In addition, we expect you to comply with all other Company policies and procedures that may apply to you, many of which supplement this Code by providing more detailed guidance. These additional policies and procedures include our policies on equal opportunity, harassment, drug-free workplace, computer usage and information technology, data protection, expense reimbursement and travel, as well as our internal financial controls and procedures.

We may modify or update these more specific policies and procedures from time to time, and adopt new company policies and procedures in the future.

Nothing in this Code is intended to alter existing legal rights and obligations of the Company or any of its employees, officers or directors, including “at will” employment arrangements or the terms of any employment-related agreement we may have with you.

We expect all of our directors, executives, managers and other supervisory personnel to help foster a sense of commitment to this Code among all our employees, and to foster a culture of fairness, honesty and accountability within the Company. We also expect such personnel to ensure that the Company’s agents and contractors conform to Code standards when working on our behalf.

If you need help understanding this Code, or how it applies to conduct in any given situation, you should contact your supervisor or the Company’s outside legal counsel (the “Compliance Officer”). In addition, you should be alert to possible violations of this Code by others and should report suspected violations, without fear of any form of retaliation, as described in Section 13.

Anyone who violates the standards in this Code will be subject to disciplinary action, which in appropriate circumstances may include termination of employment for cause, legal action or referral for criminal prosecution.

  1. Legal Compliance

    You must always obey the law while performing your duties to the Company. Our success depends upon each employee (throughout this Code, the term “employee” generally also refers to officers and directors of the Company) operating within legal guidelines and cooperating with authorities. It is essential that you know and understand the legal and regulatory requirements that apply to our business and to your specific area of responsibility. While you are not expected to have complete mastery of these laws, rules and regulations, you are expected to be able to recognize situations that require you to consult with others to determine the appropriate course of action. If you have a question in the area of legal compliance, you should approach your supervisor or the Compliance Officer immediately.

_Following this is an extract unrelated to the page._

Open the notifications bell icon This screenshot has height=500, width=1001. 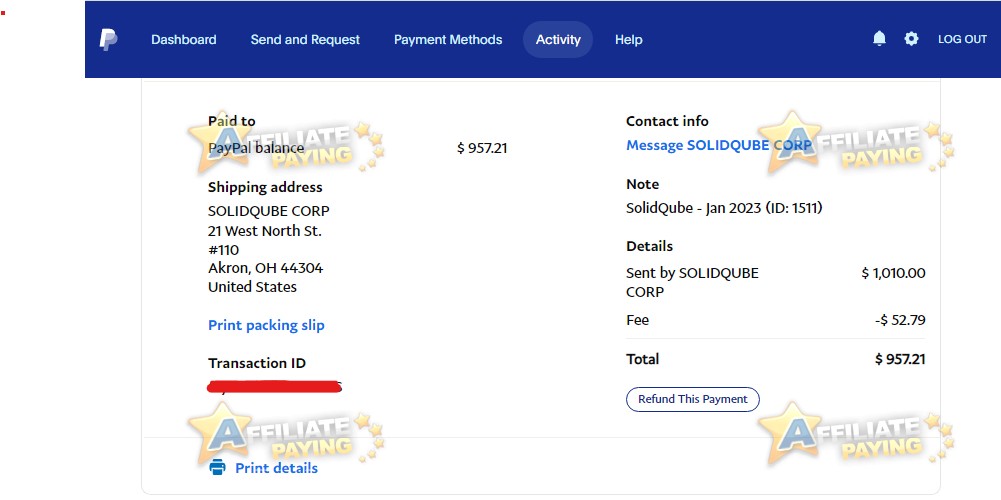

  2. Conflicts of Interest

    We expect our employees to avoid actual or apparent conflicts of interest between your personal and professional relationships. A “conflict of interest” occurs when a personal interest interferes in any way – or even appears to interfere – with the interests of the Company as a whole. Sometimes conflicts of interest arise when an employee takes some action or has some outside interest that turns out to conflict with an interest of the Company. Conflicts of interest can also arise when an employee or relative receives improper personal benefits as a result of a Company position.

    In evaluating whether an actual or contemplated activity may involve a conflict of interest, you should consider:

    • Whether the activity would appear improper to an outsider;
    • Whether the activity could interfere with the job performance or morale of a Company employee;
    • Whether the employee has access to confidential Company information or influence over significant Company resources or decisions;
    • The potential impact of the activity on the Company’s business relationships, including relationships with customers, suppliers and service providers; and
    • The extent to which the activity could benefit the employee or a relative, directly or indirectly

    A few examples of activities that could involve conflicts of interests include:

    • Aiding our competitors. For example, this could take the form of passing confidential Company information to a competitor, or accepting payments or other benefits from a competitor.
    • Involvement with any business that does business with us or seeks to do business with us. Employment by or service on the board of a customer, supplier or service provider is generally discouraged and you must seek authorization in advance if you plan to have such a relationship.
    • Owning a significant financial interest in a competitor or a business that does business with us or seeks to do business with us. In evaluating such interests for conflicts, both direct and indirect interests that a person may have should be considered, along with factors such as the following: (i) the size and nature of the person’s interest; (ii) the nature of the Company’s relationship with the other entity; (iii) whether the employee has access to confidential Company information; and (iv) whether the employee has an ability to influence Company decisions that would affect the other entity.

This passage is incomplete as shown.